What the exercise asks: Copy out every one of the records below word for word, keeping each line as it is.

Records supplied:
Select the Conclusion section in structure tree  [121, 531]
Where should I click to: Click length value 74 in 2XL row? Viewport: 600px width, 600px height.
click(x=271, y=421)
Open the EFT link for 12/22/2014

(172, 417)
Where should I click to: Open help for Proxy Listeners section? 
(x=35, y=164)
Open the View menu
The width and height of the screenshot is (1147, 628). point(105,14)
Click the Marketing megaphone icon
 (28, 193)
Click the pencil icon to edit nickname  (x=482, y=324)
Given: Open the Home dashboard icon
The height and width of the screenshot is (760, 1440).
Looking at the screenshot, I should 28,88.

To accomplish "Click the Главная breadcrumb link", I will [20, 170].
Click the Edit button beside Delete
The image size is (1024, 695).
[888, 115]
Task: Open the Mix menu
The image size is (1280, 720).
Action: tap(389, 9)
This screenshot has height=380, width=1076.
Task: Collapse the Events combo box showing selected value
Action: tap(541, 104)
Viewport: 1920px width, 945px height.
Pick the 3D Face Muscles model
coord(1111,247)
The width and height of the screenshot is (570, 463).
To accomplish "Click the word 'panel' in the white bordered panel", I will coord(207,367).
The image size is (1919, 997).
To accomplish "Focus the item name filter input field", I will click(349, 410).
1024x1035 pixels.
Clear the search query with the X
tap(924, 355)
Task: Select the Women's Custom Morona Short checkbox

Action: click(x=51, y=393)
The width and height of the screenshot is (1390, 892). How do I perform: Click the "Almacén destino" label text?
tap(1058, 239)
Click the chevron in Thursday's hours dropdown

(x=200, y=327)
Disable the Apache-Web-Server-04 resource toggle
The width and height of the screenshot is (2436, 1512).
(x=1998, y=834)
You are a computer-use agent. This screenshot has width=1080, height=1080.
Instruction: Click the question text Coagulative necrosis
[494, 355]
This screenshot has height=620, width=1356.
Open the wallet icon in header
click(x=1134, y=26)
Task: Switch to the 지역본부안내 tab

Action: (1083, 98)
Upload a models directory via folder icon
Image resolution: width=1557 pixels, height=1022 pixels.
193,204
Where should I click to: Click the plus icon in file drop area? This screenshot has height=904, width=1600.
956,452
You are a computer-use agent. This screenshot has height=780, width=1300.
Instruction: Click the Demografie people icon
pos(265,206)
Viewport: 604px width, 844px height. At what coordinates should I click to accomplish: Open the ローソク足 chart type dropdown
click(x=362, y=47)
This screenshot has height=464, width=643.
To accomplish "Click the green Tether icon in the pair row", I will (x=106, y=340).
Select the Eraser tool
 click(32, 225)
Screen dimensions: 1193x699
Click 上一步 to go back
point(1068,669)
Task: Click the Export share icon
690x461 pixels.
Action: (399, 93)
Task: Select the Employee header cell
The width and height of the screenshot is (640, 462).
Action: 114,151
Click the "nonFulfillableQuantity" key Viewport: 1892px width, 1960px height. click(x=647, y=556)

Exercise response:
Select the Conclusion section in structure tree  [121, 531]
Where should I click to: Click length value 74 in 2XL row? Viewport: 600px width, 600px height.
click(x=271, y=421)
Open the EFT link for 12/22/2014

(172, 417)
Where should I click to: Open help for Proxy Listeners section? 
(x=35, y=164)
Open the View menu
The width and height of the screenshot is (1147, 628). point(105,14)
Click the Marketing megaphone icon
 (28, 193)
Click the pencil icon to edit nickname  (x=482, y=324)
Given: Open the Home dashboard icon
The height and width of the screenshot is (760, 1440).
Looking at the screenshot, I should 28,88.

To accomplish "Click the Главная breadcrumb link", I will [20, 170].
Click the Edit button beside Delete
The image size is (1024, 695).
[888, 115]
Task: Open the Mix menu
The image size is (1280, 720).
Action: tap(389, 9)
This screenshot has height=380, width=1076.
Task: Collapse the Events combo box showing selected value
Action: tap(541, 104)
Viewport: 1920px width, 945px height.
Pick the 3D Face Muscles model
coord(1111,247)
The width and height of the screenshot is (570, 463).
To accomplish "Click the word 'panel' in the white bordered panel", I will coord(207,367).
The image size is (1919, 997).
To accomplish "Focus the item name filter input field", I will click(349, 410).
1024x1035 pixels.
Clear the search query with the X
tap(924, 355)
Task: Select the Women's Custom Morona Short checkbox

Action: click(x=51, y=393)
The width and height of the screenshot is (1390, 892). How do I perform: Click the "Almacén destino" label text?
tap(1058, 239)
Click the chevron in Thursday's hours dropdown

(x=200, y=327)
Disable the Apache-Web-Server-04 resource toggle
The width and height of the screenshot is (2436, 1512).
(x=1998, y=834)
You are a computer-use agent. This screenshot has width=1080, height=1080.
Instruction: Click the question text Coagulative necrosis
[494, 355]
This screenshot has height=620, width=1356.
Open the wallet icon in header
click(x=1134, y=26)
Task: Switch to the 지역본부안내 tab

Action: (1083, 98)
Upload a models directory via folder icon
Image resolution: width=1557 pixels, height=1022 pixels.
193,204
Where should I click to: Click the plus icon in file drop area? This screenshot has height=904, width=1600.
956,452
You are a computer-use agent. This screenshot has height=780, width=1300.
Instruction: Click the Demografie people icon
pos(265,206)
Viewport: 604px width, 844px height. At what coordinates should I click to accomplish: Open the ローソク足 chart type dropdown
click(x=362, y=47)
This screenshot has height=464, width=643.
To accomplish "Click the green Tether icon in the pair row", I will (x=106, y=340).
Select the Eraser tool
 click(32, 225)
Screen dimensions: 1193x699
Click 上一步 to go back
point(1068,669)
Task: Click the Export share icon
690x461 pixels.
Action: (399, 93)
Task: Select the Employee header cell
The width and height of the screenshot is (640, 462).
Action: 114,151
Click the "nonFulfillableQuantity" key Viewport: 1892px width, 1960px height. click(x=647, y=556)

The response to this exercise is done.